▸ Data supplied
- - - - - - -
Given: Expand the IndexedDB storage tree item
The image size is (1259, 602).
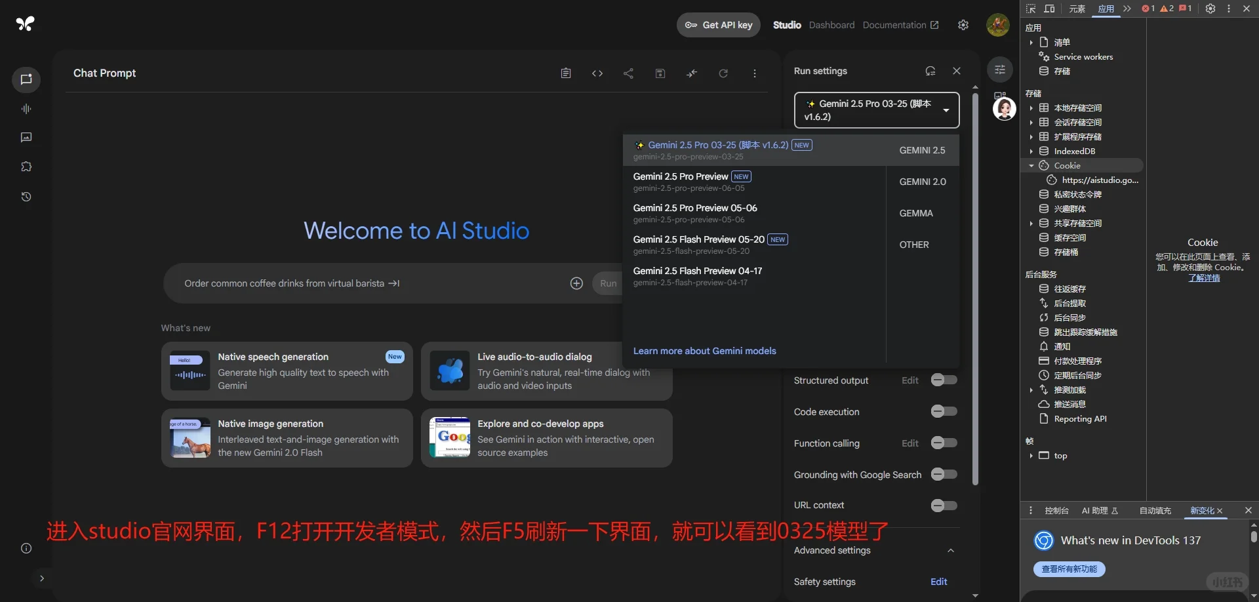Looking at the screenshot, I should pyautogui.click(x=1032, y=151).
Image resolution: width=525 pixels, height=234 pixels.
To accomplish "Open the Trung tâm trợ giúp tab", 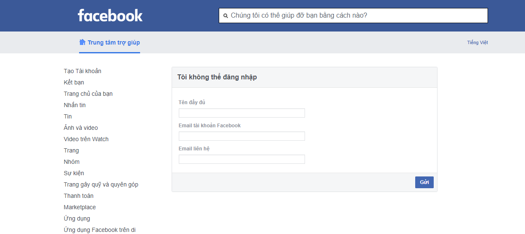I will pos(114,42).
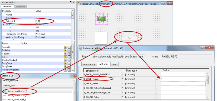Click wizard icon for ScopeLib event
Image resolution: width=217 pixels, height=101 pixels.
(x=65, y=47)
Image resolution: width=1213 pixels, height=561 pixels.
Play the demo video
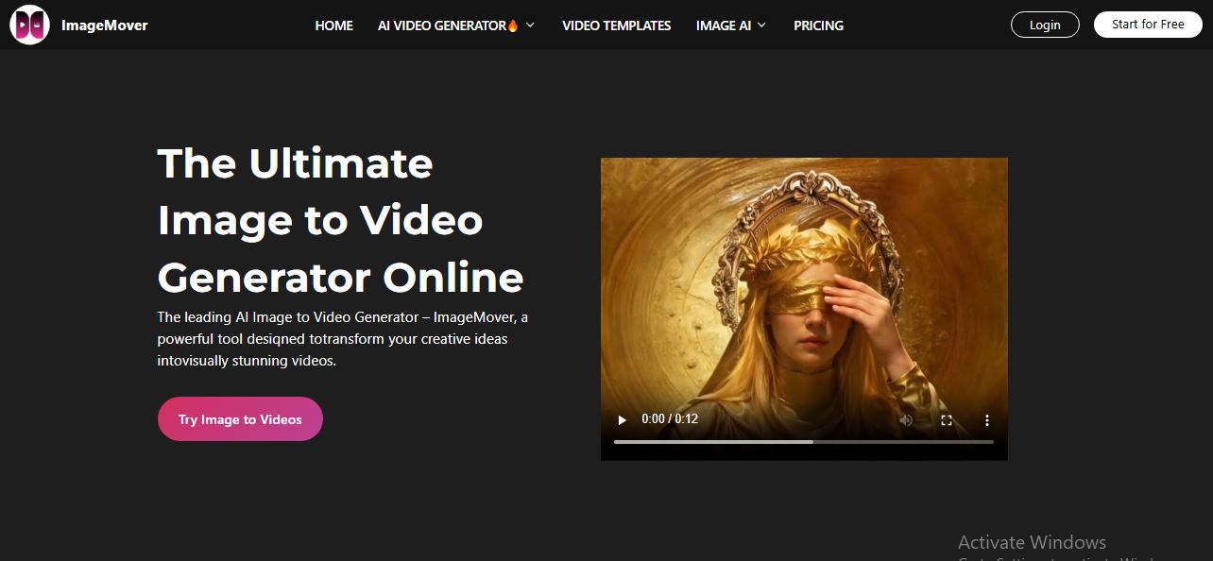point(622,419)
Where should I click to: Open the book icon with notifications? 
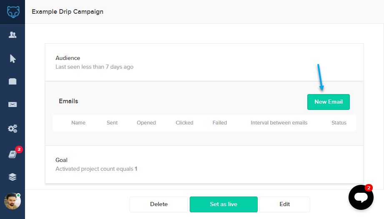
- - - - - - -
▸ Exercise
Repeat the items above word for word, from the line containing "Image resolution: width=1213" through the end of the items, both ends included, and leave out the pictures.

▸ Right answer
Image resolution: width=1213 pixels, height=561 pixels.
Play the demo video
point(622,419)
Where should I click to: Open the book icon with notifications? 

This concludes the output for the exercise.